## PROBLEM STATEMENT
Report all lines from the entries below in which "taskbar" appears.

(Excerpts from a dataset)
- - - - -

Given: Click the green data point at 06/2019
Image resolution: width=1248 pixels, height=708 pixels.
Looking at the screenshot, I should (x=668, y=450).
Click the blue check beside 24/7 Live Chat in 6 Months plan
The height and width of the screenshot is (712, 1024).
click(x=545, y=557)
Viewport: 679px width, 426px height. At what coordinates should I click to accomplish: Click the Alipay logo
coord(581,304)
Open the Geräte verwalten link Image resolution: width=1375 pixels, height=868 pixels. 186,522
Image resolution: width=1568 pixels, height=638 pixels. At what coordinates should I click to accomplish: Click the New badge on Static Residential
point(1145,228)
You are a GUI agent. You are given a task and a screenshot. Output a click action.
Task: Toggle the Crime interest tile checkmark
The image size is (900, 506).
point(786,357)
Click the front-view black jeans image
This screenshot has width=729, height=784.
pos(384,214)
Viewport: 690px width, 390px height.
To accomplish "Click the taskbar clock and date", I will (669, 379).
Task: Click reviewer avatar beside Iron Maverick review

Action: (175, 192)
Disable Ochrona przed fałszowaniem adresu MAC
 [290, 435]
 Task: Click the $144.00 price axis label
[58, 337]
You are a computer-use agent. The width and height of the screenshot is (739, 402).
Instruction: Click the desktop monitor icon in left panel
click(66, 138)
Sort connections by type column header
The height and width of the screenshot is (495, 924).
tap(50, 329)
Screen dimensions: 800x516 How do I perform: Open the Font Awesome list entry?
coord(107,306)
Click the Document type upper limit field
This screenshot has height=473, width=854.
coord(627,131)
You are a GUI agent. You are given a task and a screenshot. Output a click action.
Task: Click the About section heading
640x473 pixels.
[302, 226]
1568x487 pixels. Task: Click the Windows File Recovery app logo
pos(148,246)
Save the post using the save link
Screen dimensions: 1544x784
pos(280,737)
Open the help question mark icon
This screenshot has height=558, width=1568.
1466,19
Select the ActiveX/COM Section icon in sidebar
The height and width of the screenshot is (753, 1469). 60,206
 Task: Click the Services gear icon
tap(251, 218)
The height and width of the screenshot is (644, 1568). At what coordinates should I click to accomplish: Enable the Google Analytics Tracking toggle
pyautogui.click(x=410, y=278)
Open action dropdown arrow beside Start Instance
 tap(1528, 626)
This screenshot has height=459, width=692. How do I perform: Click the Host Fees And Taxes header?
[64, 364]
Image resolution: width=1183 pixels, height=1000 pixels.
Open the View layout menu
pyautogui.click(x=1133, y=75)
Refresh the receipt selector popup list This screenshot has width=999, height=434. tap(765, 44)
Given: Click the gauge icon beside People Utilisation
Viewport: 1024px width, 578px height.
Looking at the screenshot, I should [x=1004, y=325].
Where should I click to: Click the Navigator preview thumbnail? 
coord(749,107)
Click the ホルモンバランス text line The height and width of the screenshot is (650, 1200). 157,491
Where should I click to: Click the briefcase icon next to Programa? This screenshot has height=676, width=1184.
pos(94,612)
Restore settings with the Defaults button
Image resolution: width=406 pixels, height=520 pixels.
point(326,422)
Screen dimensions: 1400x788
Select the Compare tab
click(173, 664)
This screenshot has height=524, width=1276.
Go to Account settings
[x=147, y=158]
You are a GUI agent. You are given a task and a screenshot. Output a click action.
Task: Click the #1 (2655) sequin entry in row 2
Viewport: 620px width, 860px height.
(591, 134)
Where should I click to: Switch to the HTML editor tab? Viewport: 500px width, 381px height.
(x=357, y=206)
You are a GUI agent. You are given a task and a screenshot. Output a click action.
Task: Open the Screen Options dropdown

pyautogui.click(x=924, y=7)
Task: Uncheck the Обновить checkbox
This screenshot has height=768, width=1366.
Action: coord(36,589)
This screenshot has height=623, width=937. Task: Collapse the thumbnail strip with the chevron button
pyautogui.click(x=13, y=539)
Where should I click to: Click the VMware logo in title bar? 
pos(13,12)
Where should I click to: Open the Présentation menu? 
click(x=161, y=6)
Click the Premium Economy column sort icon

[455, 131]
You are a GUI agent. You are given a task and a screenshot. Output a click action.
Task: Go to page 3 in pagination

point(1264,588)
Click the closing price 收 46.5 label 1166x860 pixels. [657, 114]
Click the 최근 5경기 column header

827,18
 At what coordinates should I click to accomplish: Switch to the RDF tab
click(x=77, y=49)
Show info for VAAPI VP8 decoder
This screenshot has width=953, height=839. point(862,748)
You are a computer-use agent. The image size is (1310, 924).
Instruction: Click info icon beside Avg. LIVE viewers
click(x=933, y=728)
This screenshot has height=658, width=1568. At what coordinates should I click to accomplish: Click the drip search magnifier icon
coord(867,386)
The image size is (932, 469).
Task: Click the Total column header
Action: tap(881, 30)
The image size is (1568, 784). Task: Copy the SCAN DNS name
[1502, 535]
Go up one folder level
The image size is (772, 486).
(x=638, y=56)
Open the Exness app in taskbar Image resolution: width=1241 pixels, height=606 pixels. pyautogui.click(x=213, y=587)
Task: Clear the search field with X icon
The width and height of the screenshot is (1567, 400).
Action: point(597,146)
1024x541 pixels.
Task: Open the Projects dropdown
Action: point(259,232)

- - - - -

## EXERCISE OUTPUT
To accomplish "Click the taskbar clock and date", I will (669, 379).
Open the Exness app in taskbar Image resolution: width=1241 pixels, height=606 pixels. pyautogui.click(x=213, y=587)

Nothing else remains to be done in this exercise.